**THE RECORDS:**
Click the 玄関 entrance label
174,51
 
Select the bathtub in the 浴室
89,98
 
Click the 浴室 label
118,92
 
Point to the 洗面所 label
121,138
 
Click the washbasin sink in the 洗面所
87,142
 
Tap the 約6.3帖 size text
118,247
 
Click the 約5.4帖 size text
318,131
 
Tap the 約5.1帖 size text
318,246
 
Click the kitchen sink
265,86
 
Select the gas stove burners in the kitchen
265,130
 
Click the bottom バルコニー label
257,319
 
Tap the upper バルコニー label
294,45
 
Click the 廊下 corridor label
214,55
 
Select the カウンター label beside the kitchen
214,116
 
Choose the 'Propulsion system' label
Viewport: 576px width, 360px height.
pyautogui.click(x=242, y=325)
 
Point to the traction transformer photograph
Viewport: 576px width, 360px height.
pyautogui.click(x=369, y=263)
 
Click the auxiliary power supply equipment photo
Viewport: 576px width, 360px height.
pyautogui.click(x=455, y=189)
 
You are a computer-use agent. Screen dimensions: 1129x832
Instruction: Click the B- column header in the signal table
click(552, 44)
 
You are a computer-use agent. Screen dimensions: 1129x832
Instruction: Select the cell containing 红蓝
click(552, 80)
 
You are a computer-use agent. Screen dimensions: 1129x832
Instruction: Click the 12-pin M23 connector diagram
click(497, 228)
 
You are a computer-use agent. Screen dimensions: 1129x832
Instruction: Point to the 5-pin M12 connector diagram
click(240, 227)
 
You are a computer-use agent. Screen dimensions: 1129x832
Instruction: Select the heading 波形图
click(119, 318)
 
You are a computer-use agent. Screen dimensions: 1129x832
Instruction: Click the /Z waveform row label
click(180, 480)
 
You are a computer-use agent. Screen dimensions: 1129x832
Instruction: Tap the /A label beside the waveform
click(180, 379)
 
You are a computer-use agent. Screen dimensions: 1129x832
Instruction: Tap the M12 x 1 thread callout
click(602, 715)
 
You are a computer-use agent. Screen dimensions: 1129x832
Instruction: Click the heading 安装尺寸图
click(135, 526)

* * *

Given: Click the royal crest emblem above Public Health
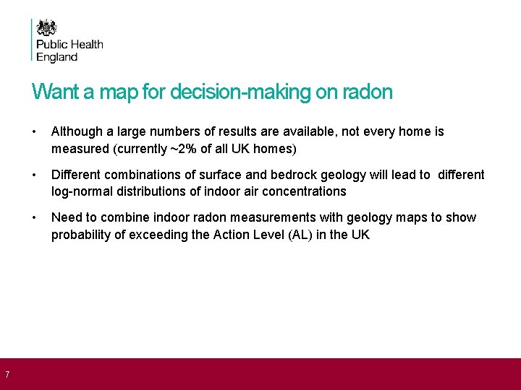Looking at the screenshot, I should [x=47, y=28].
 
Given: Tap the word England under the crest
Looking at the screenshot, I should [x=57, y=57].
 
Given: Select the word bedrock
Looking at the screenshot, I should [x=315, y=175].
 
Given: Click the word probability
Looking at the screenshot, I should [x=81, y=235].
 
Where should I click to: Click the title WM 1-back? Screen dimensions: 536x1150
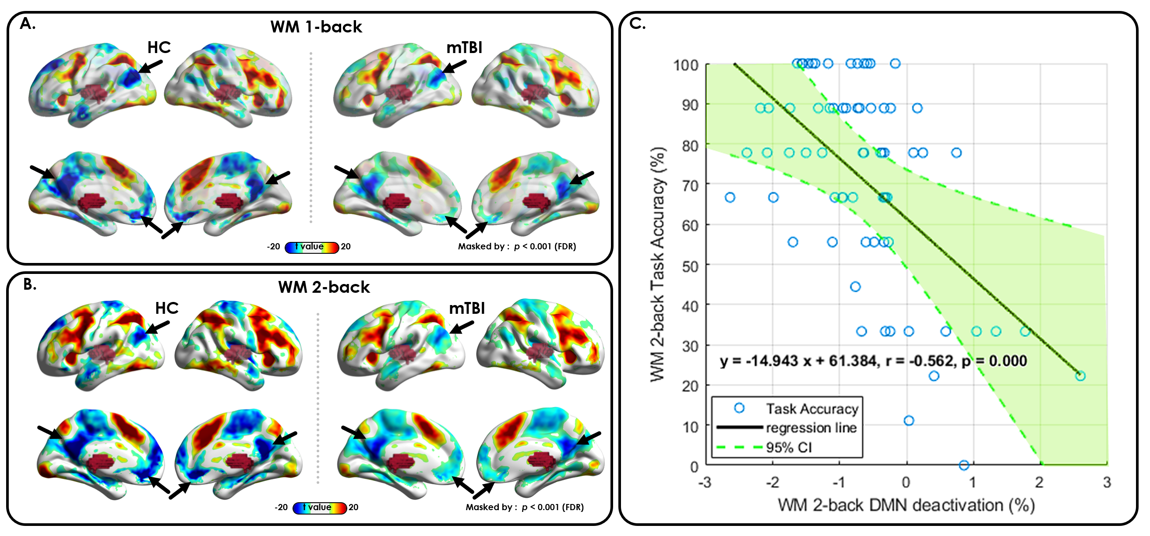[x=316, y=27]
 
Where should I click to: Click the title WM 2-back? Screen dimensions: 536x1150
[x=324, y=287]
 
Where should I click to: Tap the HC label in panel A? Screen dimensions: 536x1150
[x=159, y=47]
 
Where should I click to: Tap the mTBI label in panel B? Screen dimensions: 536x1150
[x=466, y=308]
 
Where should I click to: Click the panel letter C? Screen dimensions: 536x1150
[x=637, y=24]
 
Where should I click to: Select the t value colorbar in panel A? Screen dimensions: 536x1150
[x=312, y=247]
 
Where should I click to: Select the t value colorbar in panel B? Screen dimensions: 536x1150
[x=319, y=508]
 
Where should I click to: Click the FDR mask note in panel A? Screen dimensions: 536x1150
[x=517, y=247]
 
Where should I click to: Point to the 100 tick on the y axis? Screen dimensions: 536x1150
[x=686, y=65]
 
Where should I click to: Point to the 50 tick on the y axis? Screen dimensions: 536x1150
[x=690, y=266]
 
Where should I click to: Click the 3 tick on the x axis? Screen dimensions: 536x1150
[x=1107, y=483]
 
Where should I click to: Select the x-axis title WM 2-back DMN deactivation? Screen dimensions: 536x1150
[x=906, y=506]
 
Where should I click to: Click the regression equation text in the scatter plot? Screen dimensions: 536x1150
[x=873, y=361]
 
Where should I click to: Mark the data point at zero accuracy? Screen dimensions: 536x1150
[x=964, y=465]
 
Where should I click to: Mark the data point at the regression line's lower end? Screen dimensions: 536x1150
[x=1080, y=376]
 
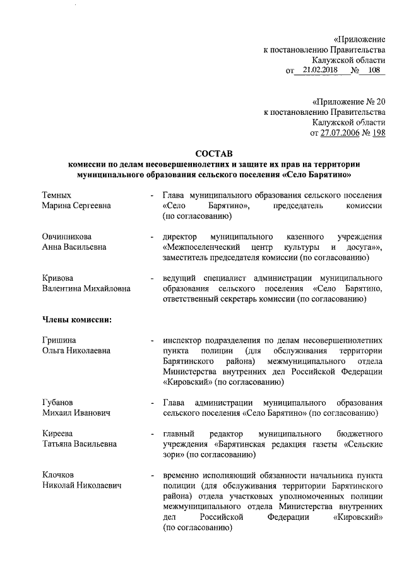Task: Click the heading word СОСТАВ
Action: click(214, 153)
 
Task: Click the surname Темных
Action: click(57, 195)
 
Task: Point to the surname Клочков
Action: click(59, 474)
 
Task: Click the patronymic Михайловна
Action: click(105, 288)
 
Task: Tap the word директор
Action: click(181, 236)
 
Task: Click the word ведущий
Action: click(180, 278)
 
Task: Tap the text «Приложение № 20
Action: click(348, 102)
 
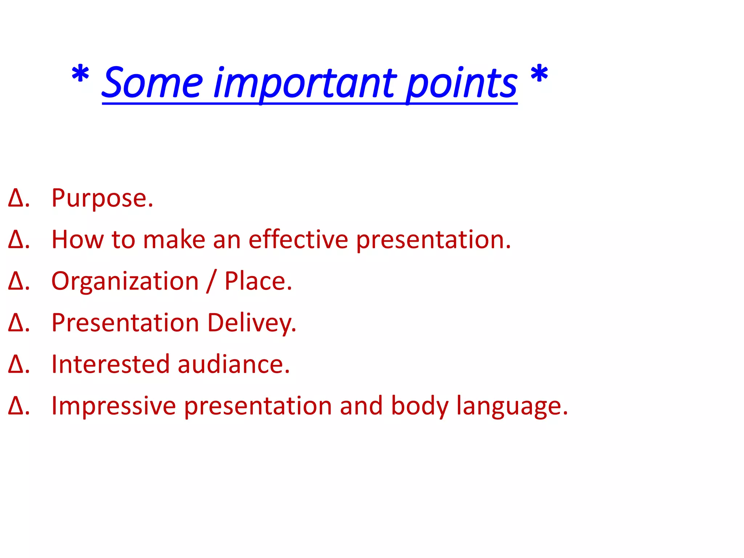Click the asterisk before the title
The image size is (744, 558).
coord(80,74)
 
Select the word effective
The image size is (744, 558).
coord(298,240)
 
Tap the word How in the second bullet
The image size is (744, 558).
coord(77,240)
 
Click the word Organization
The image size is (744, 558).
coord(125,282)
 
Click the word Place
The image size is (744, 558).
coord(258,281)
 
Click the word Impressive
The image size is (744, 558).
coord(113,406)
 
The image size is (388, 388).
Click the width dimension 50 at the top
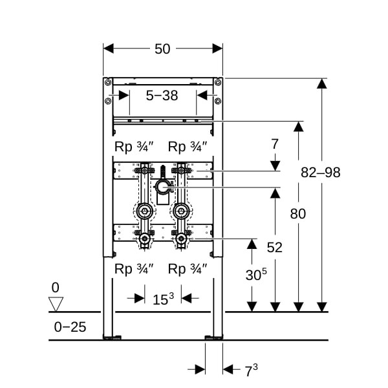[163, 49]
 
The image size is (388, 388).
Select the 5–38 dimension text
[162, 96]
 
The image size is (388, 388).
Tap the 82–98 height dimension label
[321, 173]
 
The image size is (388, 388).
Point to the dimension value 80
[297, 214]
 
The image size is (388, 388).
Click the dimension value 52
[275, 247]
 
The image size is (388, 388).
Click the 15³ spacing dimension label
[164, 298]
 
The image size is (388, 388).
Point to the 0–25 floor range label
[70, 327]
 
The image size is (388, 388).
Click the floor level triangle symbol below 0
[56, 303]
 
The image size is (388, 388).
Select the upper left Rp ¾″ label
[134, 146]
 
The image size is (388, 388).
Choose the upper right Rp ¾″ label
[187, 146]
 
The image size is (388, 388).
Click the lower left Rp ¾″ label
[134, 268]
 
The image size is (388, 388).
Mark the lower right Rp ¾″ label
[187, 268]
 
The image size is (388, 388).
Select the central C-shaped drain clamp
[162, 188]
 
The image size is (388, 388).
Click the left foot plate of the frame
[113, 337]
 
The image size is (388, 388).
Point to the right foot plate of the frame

**EXERCISE:**
Which lines in the records contain the word "connector"? Gather every one of them and copy each line out in full.

**RESULT FOR THIS EXERCISE:**
Instruction: Click the 12-pin M23 connector diagram
Instruction: Point to the 5-pin M12 connector diagram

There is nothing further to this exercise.